High concentrations of P. productus and C. coccoides positively correlated with high concentrations of EL-producing organisms in approximately two-thirds of the cohort. The reason why a similar correlation could not be observed with ED-producing organisms remains unclear, but the isolation of an active P. productus strain indubitably supports our findings. Differences in EL production were not only reflected by differences in P. productus and C. coccoides counts. High concentrations of the Atopobium group, which includes E. lenta, also characterized individuals with high concentrations of EL-producing organisms. In the future, it might be of interest to stratify human subjects with respect to these bacterial parameters to assess the possible health effects of dietary lignans, as proposed for isoflavones (49).

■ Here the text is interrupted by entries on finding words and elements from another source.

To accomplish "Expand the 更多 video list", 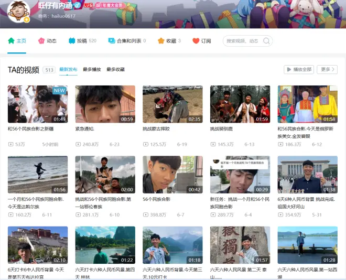I will coord(328,69).
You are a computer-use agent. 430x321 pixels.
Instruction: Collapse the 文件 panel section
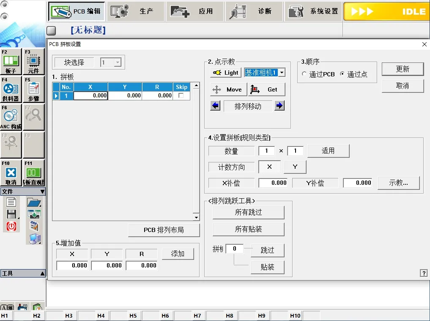click(42, 192)
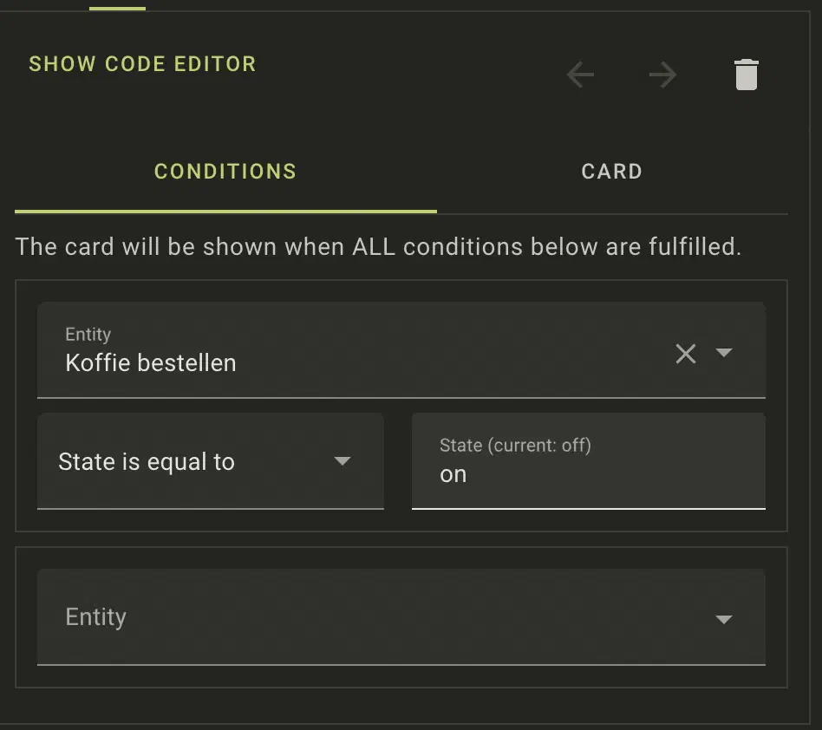Click the Entity placeholder in second condition
The image size is (822, 730).
[96, 617]
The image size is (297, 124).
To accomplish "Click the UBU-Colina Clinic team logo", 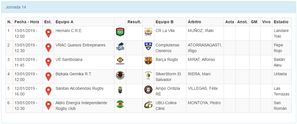I will (x=148, y=104).
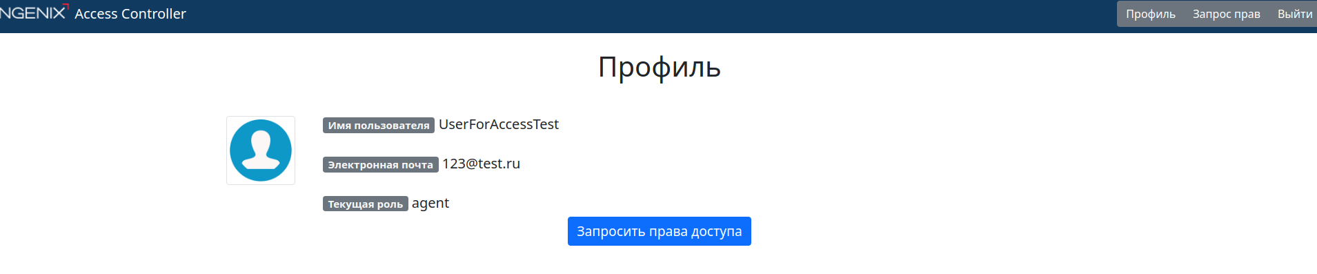This screenshot has height=274, width=1317.
Task: Click the red corner mark on NGENIX logo
Action: tap(66, 6)
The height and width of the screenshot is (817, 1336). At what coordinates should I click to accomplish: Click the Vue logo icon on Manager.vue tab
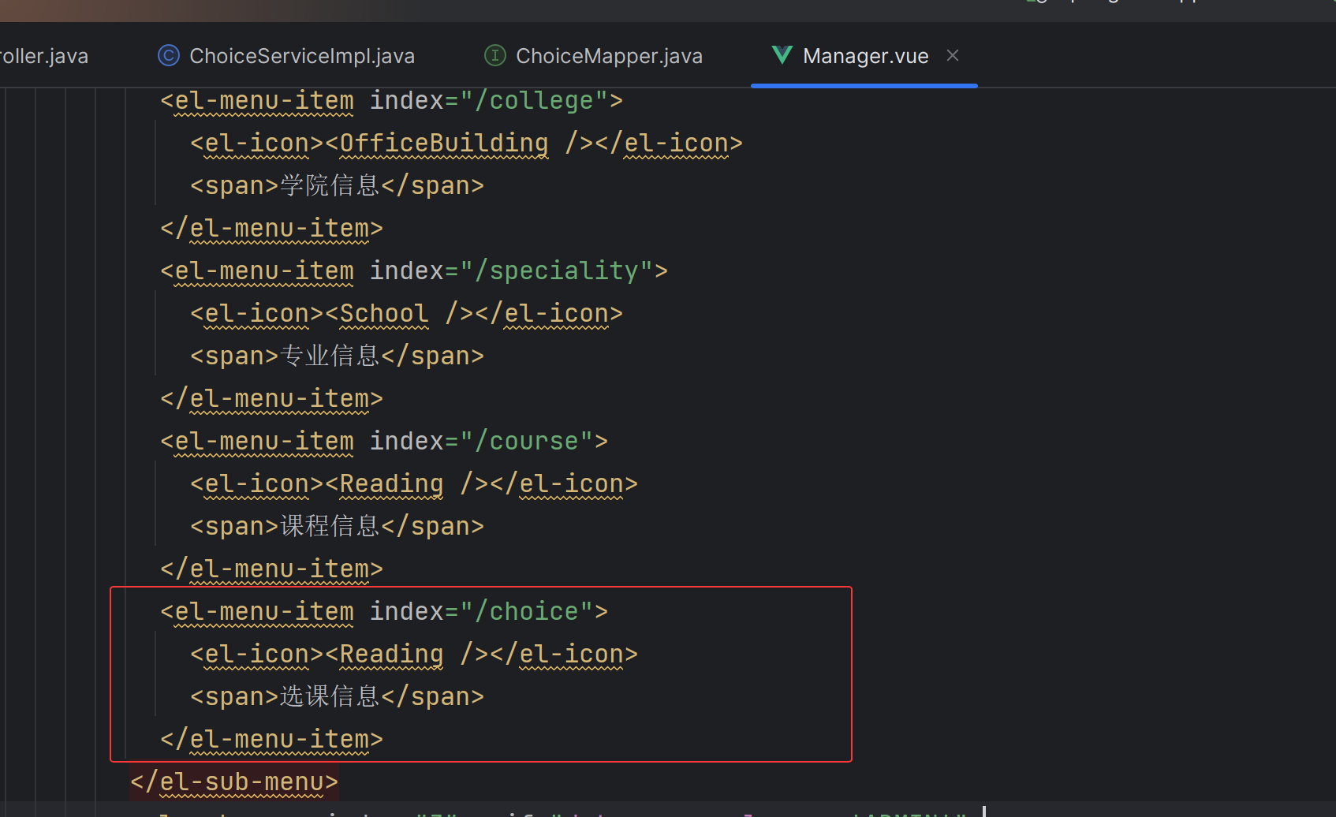click(782, 55)
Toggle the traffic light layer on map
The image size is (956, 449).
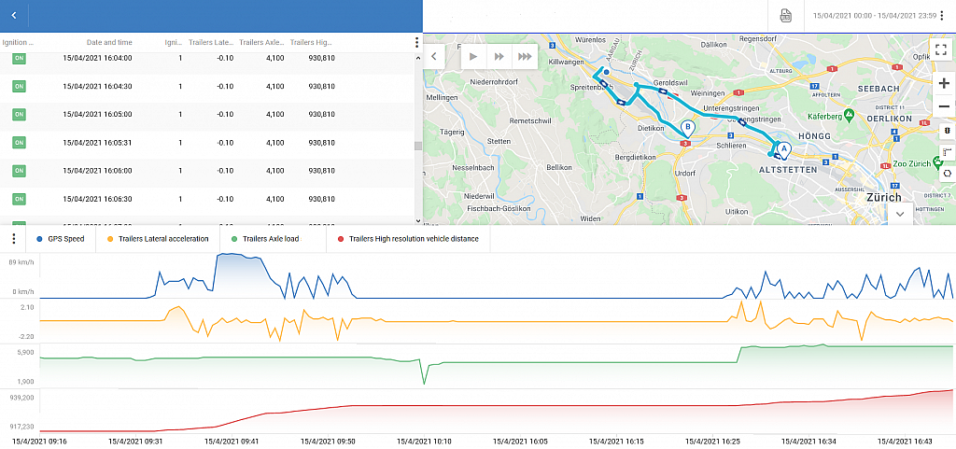coord(947,131)
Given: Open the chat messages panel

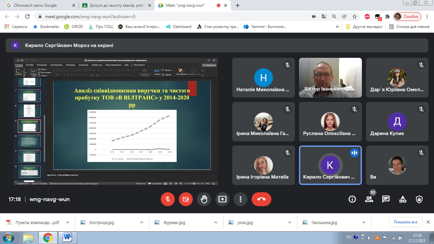Looking at the screenshot, I should click(x=386, y=199).
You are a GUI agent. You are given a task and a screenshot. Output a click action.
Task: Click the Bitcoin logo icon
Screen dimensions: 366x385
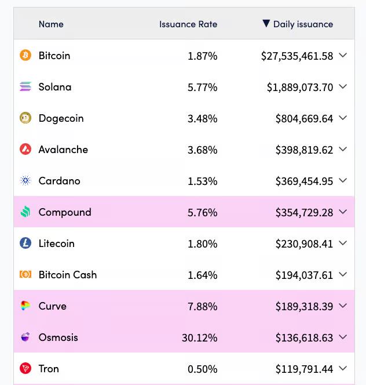tap(25, 55)
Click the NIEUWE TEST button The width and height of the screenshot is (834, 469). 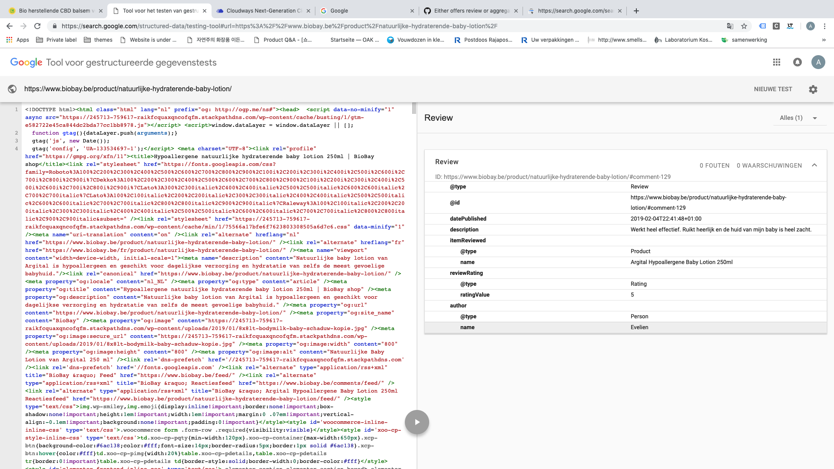coord(773,89)
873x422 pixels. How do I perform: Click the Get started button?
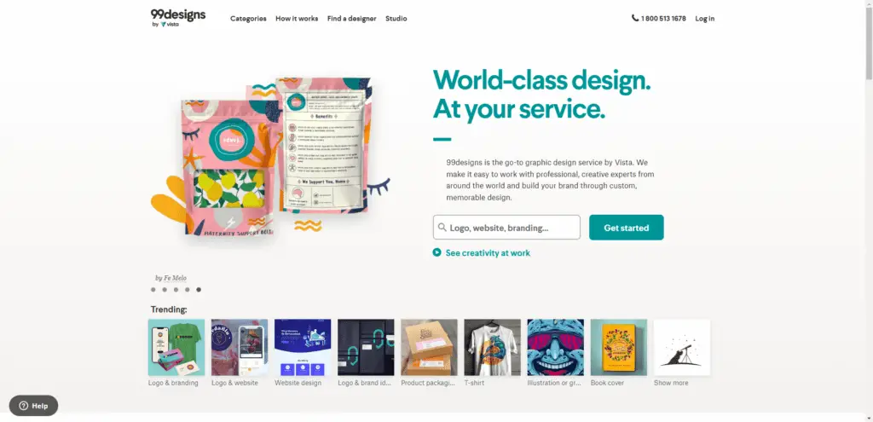click(627, 227)
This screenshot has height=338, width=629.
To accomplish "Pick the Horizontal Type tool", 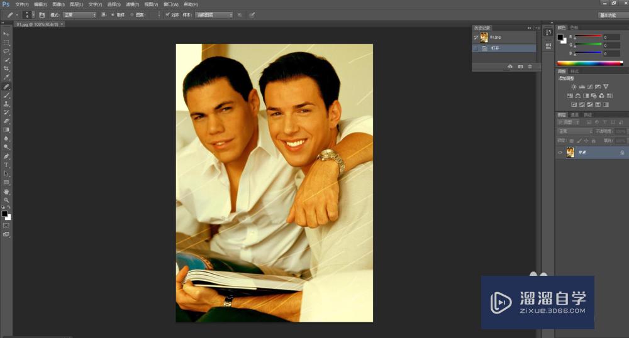I will click(6, 165).
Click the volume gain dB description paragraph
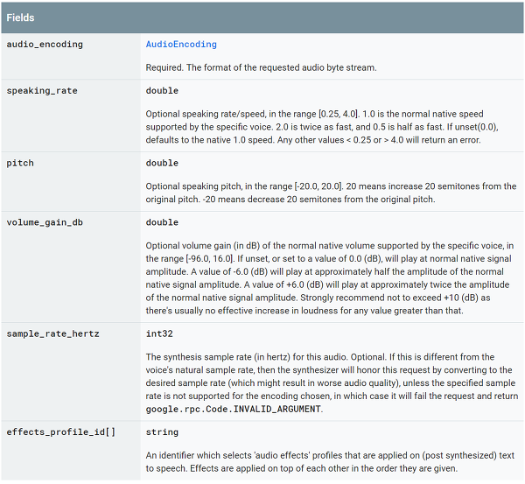525x484 pixels. point(330,278)
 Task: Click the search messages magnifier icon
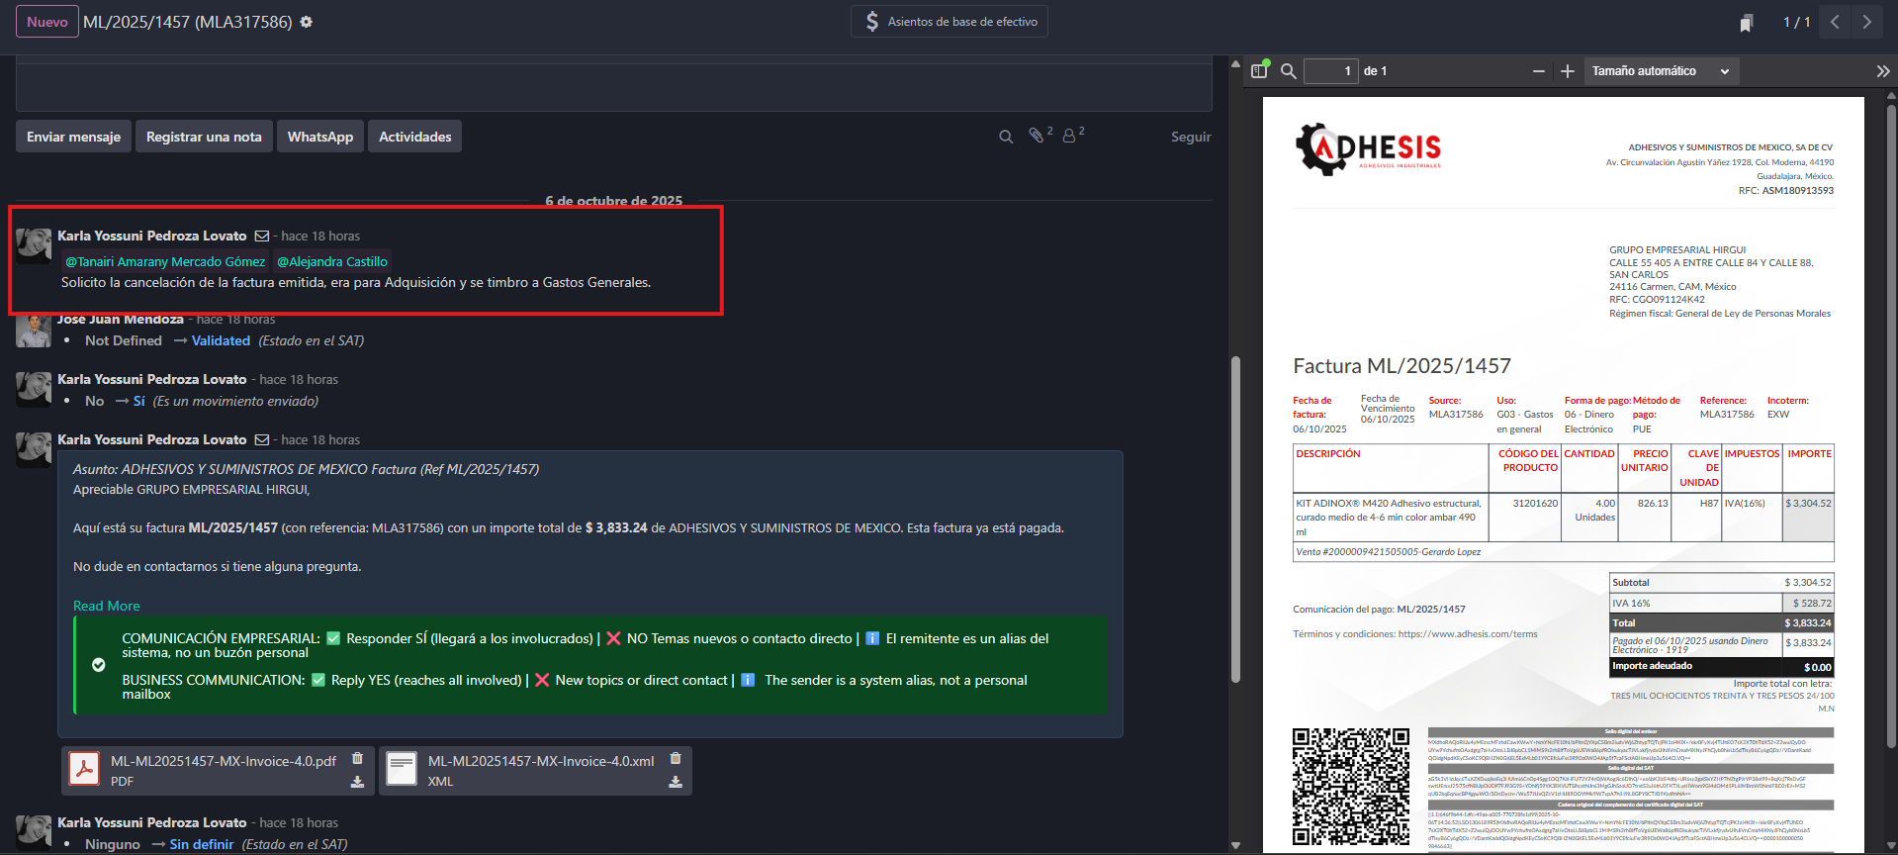point(1006,137)
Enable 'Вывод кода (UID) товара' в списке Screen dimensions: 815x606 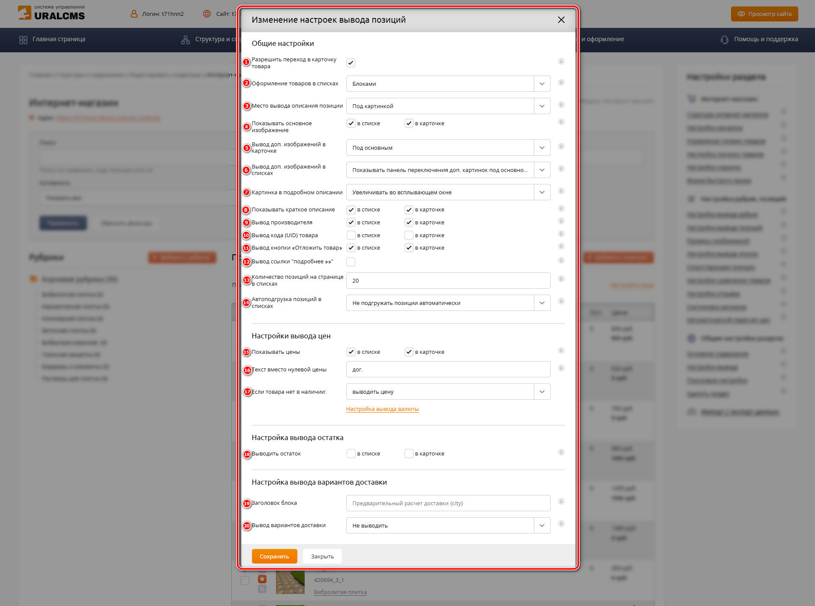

In conclusion, we showed that the widespread conversion of dietary lignans results from the catalytic activities of both dominant and subdominant anaerobic bacterial communities in the human intestinal tract. The fecal microbiota composition data and the isolation of active bacteria illustrate how bacterial species interact with compounds from their environment to produce metabolites with possible health implications. To allow for an in-depth view of the microbial ecology of lignan activation and a better understanding of the involved mechanisms, we strive to identify other lignan-activating organisms and to characterize their metabolic potentials.